“Darts of disclosure. Like the zing of a thought too fast to identify. Words the lips must reveal. Gold Shoes poems are divided. Into colors. Illustrated. In bright Mexican colors. Colors Dad liked. With black & white drawings providing subtitle perspective. Mother’s fragile bones in the Brown section. Father’s sapphire pinkie ring in the Blue section. And the blond beret of the Father in the Red Section. The beret Leanne wears now. ‘The Day Mother Died’ is in the Yellow section, but really it’s own. Section. These are prose poems about relationships. Aging. The spouse. The gristle that hides between teeth. Roll-on deodorant. A longhaired wig. They’re about shoes (do I need to mention this?). Poems that dig into brain crevices. Poems that dig a divot. Over eyebrows “right where I rue.” Poems made up of. Short phrases. Barely a full sentence anywhere. Fragments. For emphasis. Periods at the end. Of everything. Punctuation to slow us down. To speed us up. All those clues. In all those spaces. So much hidden. Between all those periods. And then there’s the question marks. Gold Shoes makes me want to write great words like Leanne.”

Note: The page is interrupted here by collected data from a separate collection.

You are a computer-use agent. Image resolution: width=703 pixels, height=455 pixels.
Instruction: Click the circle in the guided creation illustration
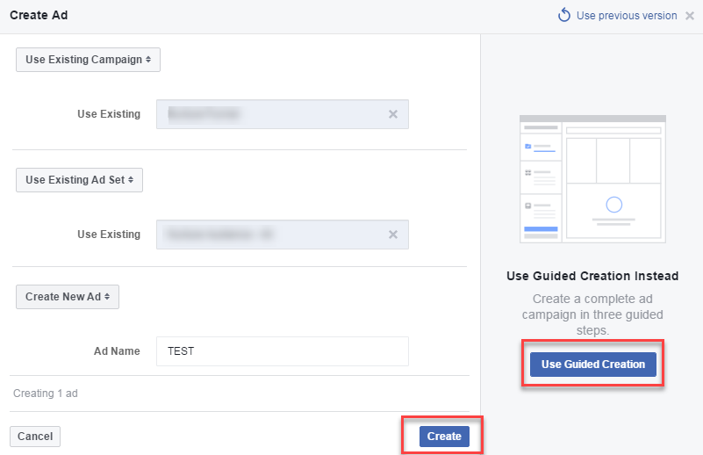(x=614, y=205)
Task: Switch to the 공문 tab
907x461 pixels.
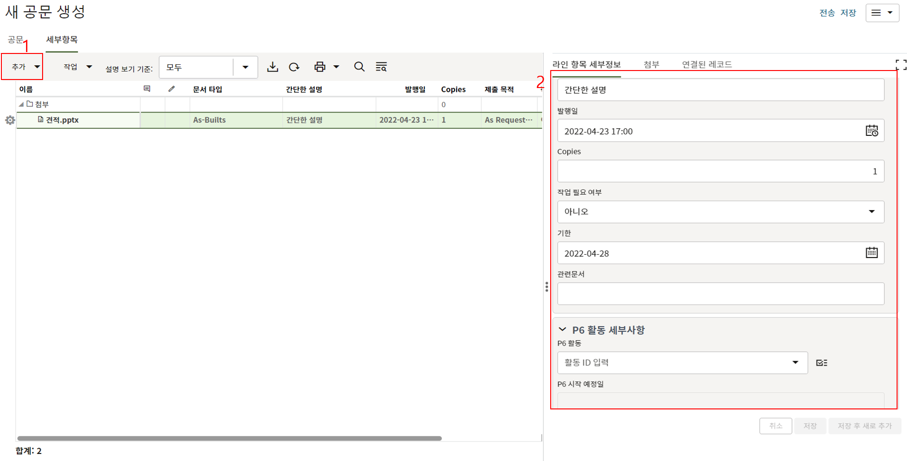Action: 15,40
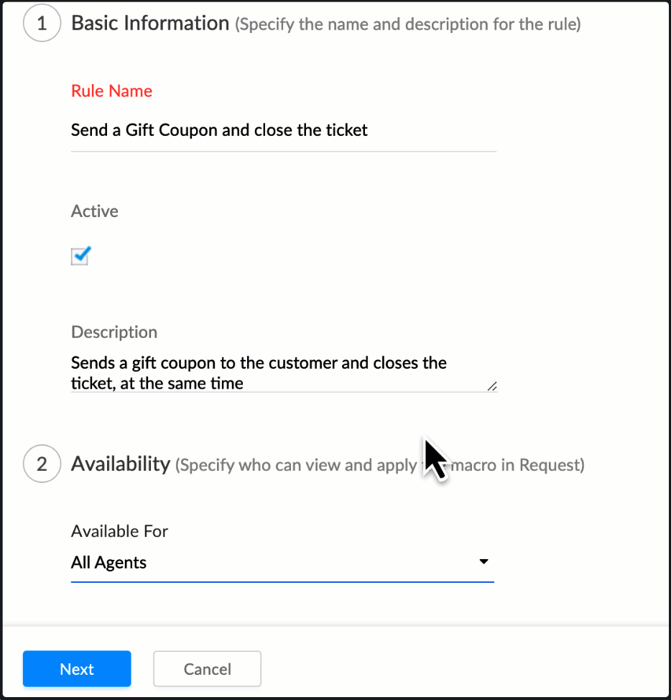Open the Available For dropdown arrow

483,561
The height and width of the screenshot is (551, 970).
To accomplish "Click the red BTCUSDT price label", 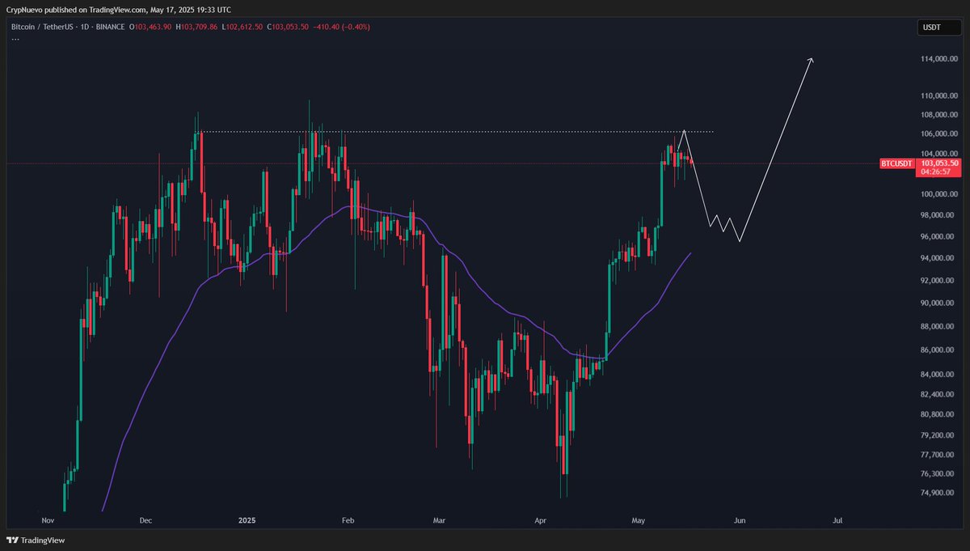I will [897, 163].
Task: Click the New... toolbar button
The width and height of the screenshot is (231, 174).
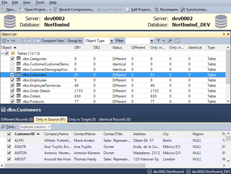Action: [9, 10]
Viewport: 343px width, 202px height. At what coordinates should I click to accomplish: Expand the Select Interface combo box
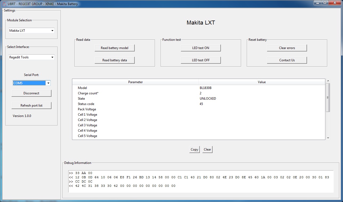(52, 57)

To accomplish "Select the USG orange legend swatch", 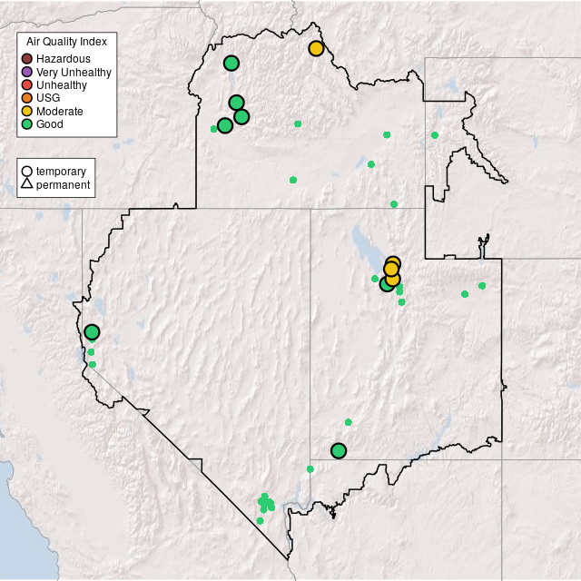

–Carla Perry, author of Riva Beside Me, and owner of Dancing Moon Press.
Leanne Grabel uses humor like a knife to dispense wisdom. The poet takes us on a journey, through her father’s jewelry box and into her mother’s closet, where rings slice fingers, clodhoppers turn feet into root vegetables and dreams serve as footnotes to fading memories. We would like to learn the lessons of life from our parents but get a grip, you’re on your own and there’s no going back. After reading “Gold Shoes” even the Dalai lama might think twice about reincarnation. One life, well lived, is enough.
–Casey Bush, Citizen of Poetland, Editor of The Bear Deluxe Magazine, author of the soon to be released Student of the Hippocampus.
“Gold Shoes,” a collection of “graphic rectangular prose poems” is alive with energy. Even in the book’s quiet moments, these pages stir and buzz as this poet, also a graphic artist, allows us into her family of origin, her marriage, jealousies, dreams, and her grief. Leanne Grabel’s poems are taut and toned. Her phrasing is percussive. Her writing dares to arc into a high-dive, then, able to land with grace. Her illustrations give the expression “not afraid of color” a run for its money. Grabel’s wit, candor and exuberance bring clear-eyed honesty to the forefront, leaving fear in the rear-view, way, way back there, in the dust.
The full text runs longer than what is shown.